Le risque apparaît surtout avec des compléments à hautes doses, répétées sans encadrement au-delà de 3 à 4 g par prise : des troubles digestifs peuvent survenir, et un déséquilibre en tryptophane est à surveiller. Les personnes souffrant d’une maladie rénale ou hépatique doivent demander un avis médical avant toute supplémentation, et les données restent insuffisantes chez la femme enceinte pour recommander un complément.
Cet article est informatif et ne remplace pas un avis médical. Demandez conseil à un professionnel de santé.
Contenu revu en juillet 2026, prochaine révision prévue en juillet 2027.
La leucine en questions
La L-leucine est-elle dangereuse ?
Non aux doses apportées par l’alimentation. Aux doses élevées en compléments (au-delà de plusieurs grammes par prise, répétées sans encadrement), des troubles digestifs sont possibles.

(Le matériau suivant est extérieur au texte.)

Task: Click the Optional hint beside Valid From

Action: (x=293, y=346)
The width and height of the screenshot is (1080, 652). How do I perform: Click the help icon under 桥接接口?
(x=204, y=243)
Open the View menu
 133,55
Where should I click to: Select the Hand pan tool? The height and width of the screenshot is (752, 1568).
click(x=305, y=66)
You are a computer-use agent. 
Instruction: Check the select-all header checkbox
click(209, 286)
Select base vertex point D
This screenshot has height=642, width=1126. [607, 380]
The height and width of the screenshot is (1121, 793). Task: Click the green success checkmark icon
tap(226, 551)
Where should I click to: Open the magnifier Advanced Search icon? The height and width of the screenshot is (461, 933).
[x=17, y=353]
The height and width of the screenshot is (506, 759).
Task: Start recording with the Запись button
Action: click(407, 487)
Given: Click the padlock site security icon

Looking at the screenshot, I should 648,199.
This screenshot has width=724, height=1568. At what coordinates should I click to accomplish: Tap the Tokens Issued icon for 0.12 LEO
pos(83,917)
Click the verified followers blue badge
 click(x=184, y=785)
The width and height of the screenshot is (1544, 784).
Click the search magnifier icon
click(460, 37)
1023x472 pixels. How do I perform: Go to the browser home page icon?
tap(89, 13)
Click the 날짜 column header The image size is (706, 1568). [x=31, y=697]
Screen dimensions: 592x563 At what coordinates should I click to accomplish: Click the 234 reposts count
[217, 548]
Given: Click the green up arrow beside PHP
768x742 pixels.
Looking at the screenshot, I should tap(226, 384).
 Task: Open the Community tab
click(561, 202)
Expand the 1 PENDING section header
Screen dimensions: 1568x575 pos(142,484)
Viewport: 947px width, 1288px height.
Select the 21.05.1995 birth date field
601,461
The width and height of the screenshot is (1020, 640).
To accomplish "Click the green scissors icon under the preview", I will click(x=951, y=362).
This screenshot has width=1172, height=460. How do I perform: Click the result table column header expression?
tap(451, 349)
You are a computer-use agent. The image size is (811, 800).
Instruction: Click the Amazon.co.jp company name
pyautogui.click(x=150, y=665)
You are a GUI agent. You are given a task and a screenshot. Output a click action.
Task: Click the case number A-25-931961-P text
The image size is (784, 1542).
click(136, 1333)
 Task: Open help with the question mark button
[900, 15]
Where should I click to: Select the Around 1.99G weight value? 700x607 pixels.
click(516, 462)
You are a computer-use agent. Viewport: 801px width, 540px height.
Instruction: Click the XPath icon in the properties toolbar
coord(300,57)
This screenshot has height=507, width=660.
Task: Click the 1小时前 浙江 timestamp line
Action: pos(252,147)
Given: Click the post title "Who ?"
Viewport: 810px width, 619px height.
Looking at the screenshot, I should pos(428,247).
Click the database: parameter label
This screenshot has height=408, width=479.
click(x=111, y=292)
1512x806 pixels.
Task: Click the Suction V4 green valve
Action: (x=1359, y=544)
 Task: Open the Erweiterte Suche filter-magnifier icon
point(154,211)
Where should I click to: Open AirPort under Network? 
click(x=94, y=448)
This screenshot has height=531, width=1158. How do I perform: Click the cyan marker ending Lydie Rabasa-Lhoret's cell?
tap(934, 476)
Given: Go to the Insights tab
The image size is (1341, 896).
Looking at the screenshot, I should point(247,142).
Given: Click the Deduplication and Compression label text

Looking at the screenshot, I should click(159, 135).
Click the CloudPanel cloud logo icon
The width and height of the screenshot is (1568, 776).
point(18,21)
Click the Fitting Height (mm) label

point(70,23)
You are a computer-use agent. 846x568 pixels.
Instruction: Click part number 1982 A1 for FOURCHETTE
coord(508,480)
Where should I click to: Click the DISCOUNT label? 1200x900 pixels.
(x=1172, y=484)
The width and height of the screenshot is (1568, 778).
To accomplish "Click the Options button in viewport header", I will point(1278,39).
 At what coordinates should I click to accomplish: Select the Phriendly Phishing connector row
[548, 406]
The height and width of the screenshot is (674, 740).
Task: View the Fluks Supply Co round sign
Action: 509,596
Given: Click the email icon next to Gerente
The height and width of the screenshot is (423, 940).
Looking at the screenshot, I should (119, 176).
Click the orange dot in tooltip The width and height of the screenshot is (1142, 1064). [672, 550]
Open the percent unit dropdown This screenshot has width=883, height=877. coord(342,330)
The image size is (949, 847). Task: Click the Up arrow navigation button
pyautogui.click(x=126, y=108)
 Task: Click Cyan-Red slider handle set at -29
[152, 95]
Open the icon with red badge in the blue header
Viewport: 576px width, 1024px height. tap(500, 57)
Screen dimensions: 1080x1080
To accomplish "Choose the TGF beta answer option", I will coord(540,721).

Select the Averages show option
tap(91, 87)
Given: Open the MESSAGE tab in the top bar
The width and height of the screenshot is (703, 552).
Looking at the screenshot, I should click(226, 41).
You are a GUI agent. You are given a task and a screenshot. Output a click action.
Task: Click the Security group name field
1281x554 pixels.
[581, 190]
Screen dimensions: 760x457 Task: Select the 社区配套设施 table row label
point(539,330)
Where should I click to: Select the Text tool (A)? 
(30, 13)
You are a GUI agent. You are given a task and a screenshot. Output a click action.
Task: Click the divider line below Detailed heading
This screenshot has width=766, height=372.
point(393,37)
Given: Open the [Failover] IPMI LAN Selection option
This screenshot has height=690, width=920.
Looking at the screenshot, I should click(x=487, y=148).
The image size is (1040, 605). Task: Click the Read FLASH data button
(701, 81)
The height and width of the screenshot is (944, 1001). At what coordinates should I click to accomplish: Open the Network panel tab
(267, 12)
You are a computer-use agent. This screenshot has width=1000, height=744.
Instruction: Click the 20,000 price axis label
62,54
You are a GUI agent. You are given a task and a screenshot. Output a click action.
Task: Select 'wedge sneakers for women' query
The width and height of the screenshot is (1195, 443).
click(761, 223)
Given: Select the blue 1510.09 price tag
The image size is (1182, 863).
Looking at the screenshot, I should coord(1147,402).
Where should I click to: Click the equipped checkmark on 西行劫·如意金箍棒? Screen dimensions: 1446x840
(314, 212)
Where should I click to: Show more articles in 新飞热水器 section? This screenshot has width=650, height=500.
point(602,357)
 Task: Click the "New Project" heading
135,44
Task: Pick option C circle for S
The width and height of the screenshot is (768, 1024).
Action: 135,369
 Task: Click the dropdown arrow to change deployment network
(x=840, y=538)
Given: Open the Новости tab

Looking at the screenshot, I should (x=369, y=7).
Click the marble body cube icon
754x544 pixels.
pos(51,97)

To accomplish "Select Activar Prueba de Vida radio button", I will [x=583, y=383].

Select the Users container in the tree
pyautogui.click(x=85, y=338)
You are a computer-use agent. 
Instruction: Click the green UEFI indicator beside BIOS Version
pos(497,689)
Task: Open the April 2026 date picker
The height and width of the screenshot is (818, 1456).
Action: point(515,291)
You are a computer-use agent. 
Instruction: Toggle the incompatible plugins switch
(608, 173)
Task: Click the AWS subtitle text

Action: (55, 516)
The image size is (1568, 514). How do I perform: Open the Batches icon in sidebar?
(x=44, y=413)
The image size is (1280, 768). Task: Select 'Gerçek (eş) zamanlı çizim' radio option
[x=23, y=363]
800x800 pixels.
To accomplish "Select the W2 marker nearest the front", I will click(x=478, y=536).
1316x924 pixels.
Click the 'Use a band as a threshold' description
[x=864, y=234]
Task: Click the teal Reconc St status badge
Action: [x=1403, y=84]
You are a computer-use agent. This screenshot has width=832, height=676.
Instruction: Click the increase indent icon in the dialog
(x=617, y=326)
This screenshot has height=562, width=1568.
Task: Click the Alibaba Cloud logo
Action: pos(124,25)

Les personnes souffrant d’une atteinte rénale ou hépatique doivent consulter avant de supplémenter.
Quand faut-il prendre de la leucine ?
Dans les repas riches en protéines répartis sur la journée, avec un intérêt particulier en post-entraînement. L’objectif est d’atteindre le seuil (2 à 3 g) à chaque repas principal, plutôt que de tout concentrer sur une seule prise.
La carence en leucine, c’est quoi ?
Elle reste rare dans une alimentation variée. Elle se traduit par une perte de masse musculaire, une fatigue accrue et une récupération plus difficile. Les régimes très restrictifs, comme le jeûne intermittent prolongé ou un régime végétalien mal construit, augmentent ce risque.
La leucine fait-elle maigrir ?
Pas directement. Elle aide surtout à préserver la masse musculaire pendant un déficit calorique, ce qui maintient le métabolisme de base. C’est un effet indirect sur la composition corporelle, pas un effet « brûleur » de graisse.